Just what is green to the rubber industry?
As the world grapples with climate change and a host of other environmental issues, the rubber sector is intimately involved in being part of the solution. A chemical-based, heavy manufacturing industry, the rubber business for much of its history was part of the problem.
Leaving a soiled footprint on the world's environment no longer is the norm for manufacturers of rubber goods, and the suppliers that provide the chemicals and materials needed to produce them. Change came over time, and in some ways predated the environmental movement that began in earnest in the 1960s.
The rubber business was built on discovery, one invention at a time. What you see today is a culmination of years of innovation. So, too, is the greening of the business-many different parts that add to the whole.
Becoming green for many companies means adopting ISO 4001 environmental management standards. Companies throughout the industry-from big tire makers like Yokohama Rubber Co. Ltd., Bridgestone Corp. and Goodyear, to non-tire manufacturers like Lauren Manufacturing Co., to suppliers ranging from Columbian Chemicals Co. to Lehigh Technologies Inc.-now abide by the standard that seeks to minimize how a company's operations negatively affect the environment and comply with laws and regulations.
A century of being green
Retreading is green and always has been. As many as 18 million tires are retreaded annually, according to the Rubber Manufacturers Association, tires kept out of the scrap tire heap. As Harvey Brodsky, managing director of the Tire Retread & Repair Information Bureau, put it, ``Tire retreading has been `green' for nearly 100 years before the word became fashionable.''
Tires that are scrapped, nearly 300 million a year, no longer end up in huge piles, home to mosquitoes and fuel for enormous tire fires. Recycling of newly generated scrap tires hit the 87-percent level in 2005, according to the most recent figures.

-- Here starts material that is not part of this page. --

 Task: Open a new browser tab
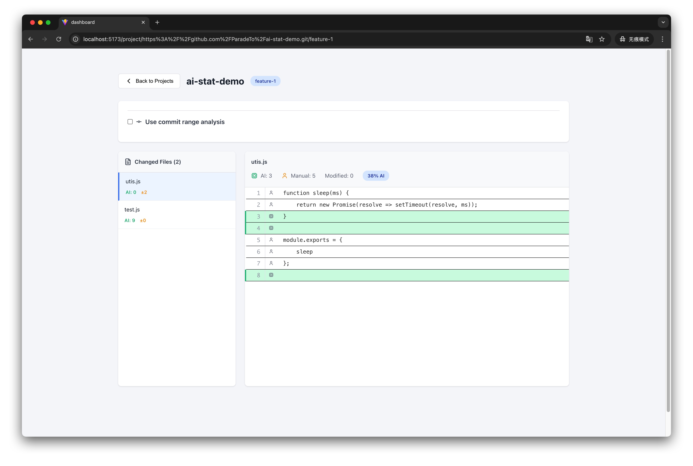click(157, 22)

As many as 188 million tires are burned as fuel, most often in cement kilns. TDF remains a controversial end-use for scrap tires, opposed by those who feel it's a waste of materials, as well as communities and individuals who take the ``not in my backyard'' stance.

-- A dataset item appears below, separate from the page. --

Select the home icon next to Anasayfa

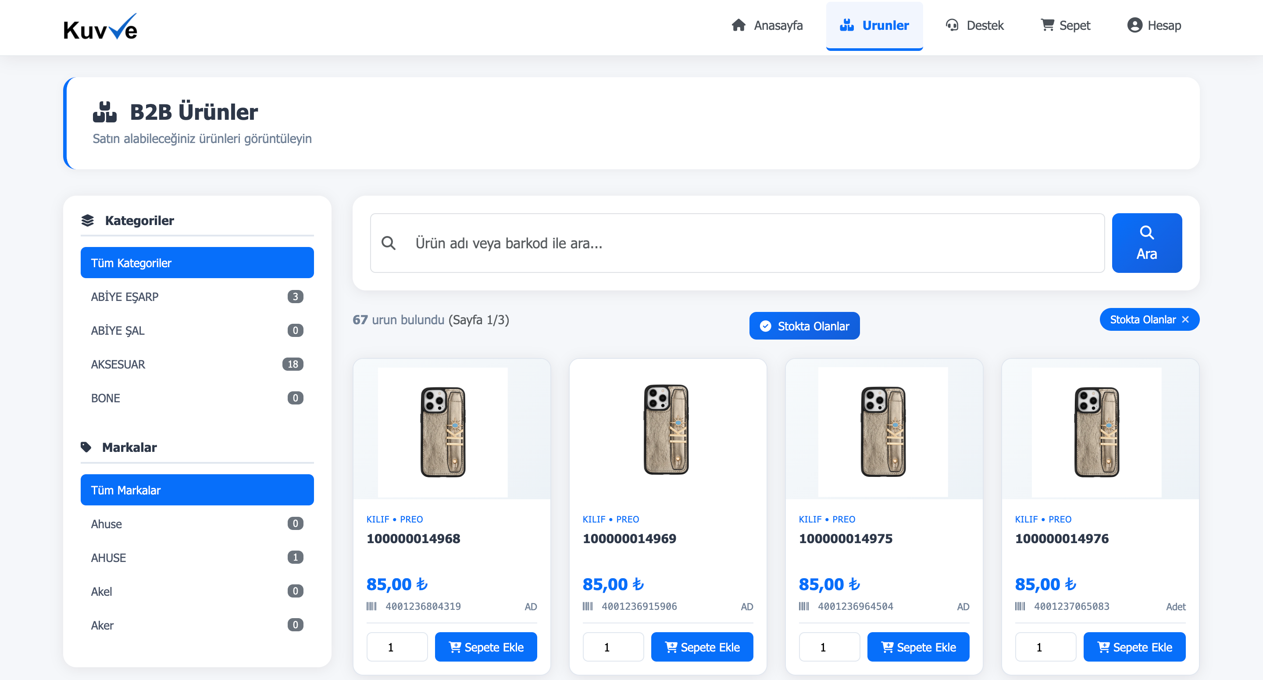[738, 25]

Shredded scrap tires have found a home in civil engineering projects, particularly landfill, septic system and road construction projects. Ground rubber is used in playgrounds, running tracks and to hold soil together, and advancements have turned it into fine powder with growing use in rubber goods manufacturing.
The recovery of other materials from scrap tires also is advancing. Delta Energy, for example, is getting ready to open a second plant that snatches carbon black and oil and vapors for fuel from used tires.
Scrap recovery in the rubber manufacturing process continues to grow. Specialty Elastomer Recovery Inc., for one, makes a living at this, taking high-end scrap from rubber processors that would have been waste and grinding it into a powder that has the same attributes as the virgin material.
The use of such material is growing, according to Julie Johnson, president and founder of SERI. ``I have noticed an increased enthusiasm to eliminate the flow of waste elastomers within manufacturing,'' she said.
Big green, little green
What is green? It's as big as Sid Richardson Carbon Co. switching from just incinerating waste gas byproduct to capturing and converting the heat into electricity. It's as invisible as Kenrich Petrochemical's organometallic couplings, which make compositions stronger and longer-lasting, allowing the use of more filler rather than oil-derived fuel. And it is as small, yet important, as King Industries Inc. replacing 500 lights with energy-saving bulbs, and adding motion sensors to turn them off when not needed.
New tire plants today look like supermarkets. Even the smallest rubber shop has to follow much-tougher environmental standards than in the past.
The world has become serious about the environment. So has the rubber industry.